DNA damage is a major risk factor in neurodegenerative diseases and in the decline of neuronal function with age. Certain genes of the human frontal cortex display reduced transcriptional expression after age 40, especially after age 70. In particular, genes with central roles in synaptic plasticity display reduced expression with age. The promoters of genes with reduced expression in the cortex of older individuals have a marked increase in DNA damage, likely oxidative DNA damage.

==Pathological changes==

Roughly 20% of persons greater than 60 years of age have a neurological disorder, with episodic disorders being the most common, followed by extrapyramidal movement disorders and nerve disorders.

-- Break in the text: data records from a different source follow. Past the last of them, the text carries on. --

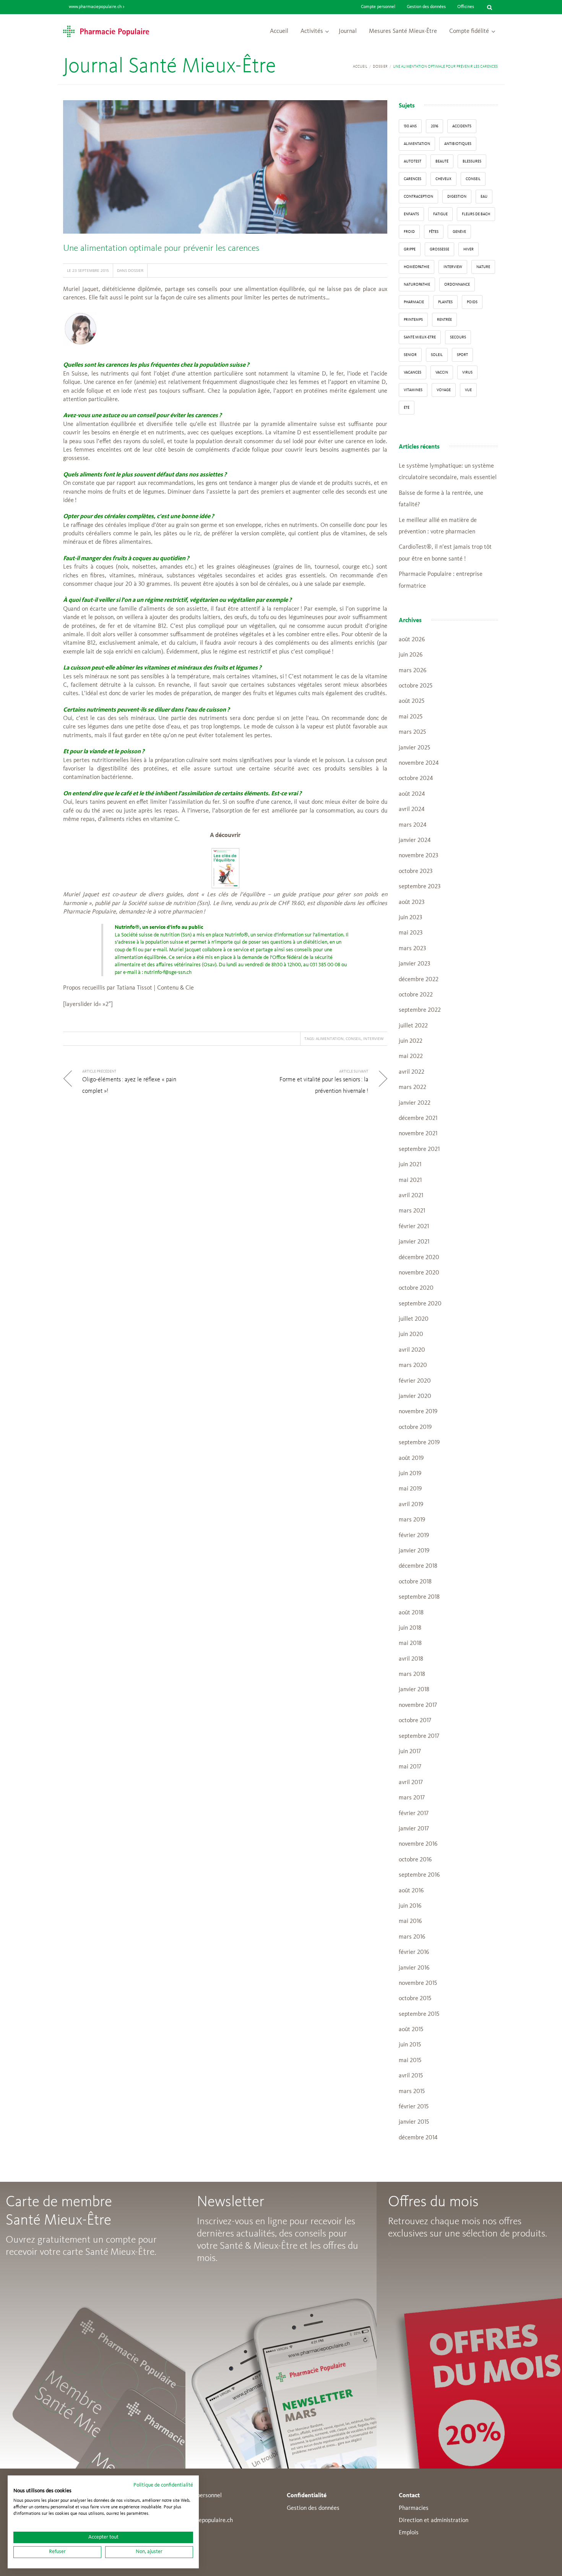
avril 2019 (411, 1505)
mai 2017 (410, 1767)
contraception (418, 196)
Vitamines (413, 390)
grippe (410, 249)
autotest (412, 161)
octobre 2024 (416, 778)
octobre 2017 (415, 1721)
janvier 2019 (414, 1551)
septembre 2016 (419, 1875)
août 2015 (411, 2030)
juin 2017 (410, 1752)
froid (409, 232)
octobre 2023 (415, 871)
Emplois (409, 2533)
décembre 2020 (419, 1258)
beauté (441, 161)
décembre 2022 (419, 980)
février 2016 (414, 1952)
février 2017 (414, 1814)
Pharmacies (414, 2508)
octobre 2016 (415, 1860)
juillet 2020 (414, 1319)
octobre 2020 (416, 1288)
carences (412, 179)
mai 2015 (410, 2061)
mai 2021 (410, 1180)
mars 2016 (412, 1937)
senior (410, 355)
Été (406, 408)
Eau (484, 196)
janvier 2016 (414, 1968)
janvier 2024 (414, 840)
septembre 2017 (419, 1736)
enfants (411, 214)
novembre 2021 (418, 1134)
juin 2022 (410, 1041)
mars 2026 (412, 671)
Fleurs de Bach (476, 214)
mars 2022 (412, 1087)
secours (458, 337)
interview (373, 1038)
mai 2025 (410, 717)
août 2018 (411, 1613)
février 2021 (414, 1227)
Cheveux (443, 179)
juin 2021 (410, 1165)
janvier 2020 (415, 1396)
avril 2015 (411, 2076)
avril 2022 (411, 1072)
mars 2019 (412, 1520)
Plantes (445, 302)
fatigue (440, 214)
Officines (465, 7)
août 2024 (412, 794)
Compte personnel (378, 7)
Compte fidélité (469, 31)
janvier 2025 (414, 748)
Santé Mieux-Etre (420, 337)
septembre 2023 (419, 887)
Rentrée (444, 320)
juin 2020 (411, 1334)
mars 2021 (412, 1211)
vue (468, 390)
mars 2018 (412, 1674)
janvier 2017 (414, 1829)
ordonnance (457, 284)
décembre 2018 (418, 1566)
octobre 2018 (415, 1582)
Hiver (468, 249)
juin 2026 (410, 655)
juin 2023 (410, 918)
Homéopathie (416, 267)
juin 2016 (410, 1906)
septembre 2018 (419, 1597)
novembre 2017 (418, 1705)
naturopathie (417, 284)
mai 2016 (410, 1921)
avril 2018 (411, 1659)
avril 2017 (411, 1783)
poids (472, 302)
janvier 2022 (414, 1103)
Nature (483, 267)
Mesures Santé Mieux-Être (403, 31)
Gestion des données (426, 7)
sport (462, 355)
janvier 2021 (414, 1242)
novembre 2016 (418, 1844)
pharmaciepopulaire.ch (204, 2520)
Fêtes (434, 232)
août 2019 (411, 1458)
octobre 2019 (415, 1427)
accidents (461, 126)
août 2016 (411, 1891)
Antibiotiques (457, 144)
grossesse (439, 249)
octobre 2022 (416, 995)
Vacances (412, 372)
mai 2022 (411, 1056)
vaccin (441, 372)
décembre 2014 (418, 2138)
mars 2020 (413, 1365)
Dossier (380, 66)
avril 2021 (411, 1196)
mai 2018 (410, 1643)
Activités (311, 31)
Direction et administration (433, 2520)
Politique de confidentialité (163, 2485)
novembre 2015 (418, 1983)
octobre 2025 (415, 686)
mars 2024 (412, 825)
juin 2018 (410, 1628)
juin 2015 (410, 2045)
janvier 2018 (414, 1690)
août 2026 (412, 640)
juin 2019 (410, 1474)
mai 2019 (410, 1489)
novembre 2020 (419, 1273)
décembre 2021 (418, 1118)
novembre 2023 (418, 856)
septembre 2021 (419, 1149)
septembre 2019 (419, 1443)
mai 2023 (410, 933)
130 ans (410, 126)
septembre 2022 (420, 1010)
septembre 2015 (419, 2014)
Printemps (413, 320)
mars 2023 (412, 949)
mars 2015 (412, 2091)
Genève (459, 232)
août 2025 (411, 701)
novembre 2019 (418, 1412)
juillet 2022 (413, 1026)
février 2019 (414, 1536)
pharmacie (414, 302)
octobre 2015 (415, 1999)
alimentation (330, 1038)
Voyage (444, 390)
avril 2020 (412, 1350)
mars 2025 (412, 732)
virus (467, 372)
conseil (353, 1038)
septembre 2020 (420, 1304)
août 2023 (411, 902)
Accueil (279, 31)
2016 (434, 126)
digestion (456, 196)
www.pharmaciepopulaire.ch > (96, 7)
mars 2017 (412, 1798)
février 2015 (414, 2107)
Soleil (437, 355)
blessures (472, 161)
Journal (348, 31)
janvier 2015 (414, 2122)
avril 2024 (411, 809)
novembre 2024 (419, 763)
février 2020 (415, 1381)
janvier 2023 (414, 964)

Diseases commonly associated with old age include

- Multiple system atrophy
- Parkinson's disease
- Alzheimer's disease
- Stroke.
- Amyotrophic lateral sclerosis
- Creutzfeldt–Jakob disease
- Frontotemporal Dementia
- Dementia with Lewy bodies
- Corticobasal Degeneration
- Transient ischemic attack
- Vascular dementia

The misfolding of proteins is a common component of the proposed pathophysiology of many aging-related diseases. However, there is insufficient evidence to prove this. For example, the tau hypothesis for Alzheimer's proposes that tau protein accumulation results in the breakdown of neuron cytoskeletons, leading to Alzheimer's. Another proposed mechanism for Alzheimer's is related to the accumulation of amyloid beta in a similar mechanism to the prion propagation of Creutzfeldt-Jakob disease. Until a recent study, tau proteins were believed to be the precedents for Alzheimer's but in a combination of amyloid beta. Similarly, the protein alpha-synuclein is hypothesized to accumulate in Parkinson's and related diseases.

===Chemo brain===
Treatments with anticancer chemotherapeutic agents often are toxic to the cells of the brain, leading to memory loss and cognitive dysfunction that can persist long after the period of exposure. This condition, termed chemo brain, appears to be due to DNA damages that cause epigenetic changes in the brain that accelerate the brain aging process.

==Management==
Treatment of an age-related neurological disease varies from disease to disease. Modifiable risk factors for dementia include diabetes, hypertension, smoking, hyperhomocysteinemia, hypercholesterolemia, and obesity (which are usually associated with many other risk factors for dementia). Paradoxically, drinking and smoking confer protection against Parkinson's disease. It also confers protective benefits to age-related neurological disease in the consumption of coffee or caffeine. Consumption of fruits, fish and vegetables confers protection against dementia, as does a Mediterranean diet. In animal experiments, long-term calorie restriction was found to help reduce oxidative DNA damage. Physical exercise significantly lowers the risk of cognitive decline in old age and is an effective treatment for those with dementia and Parkinson's disease.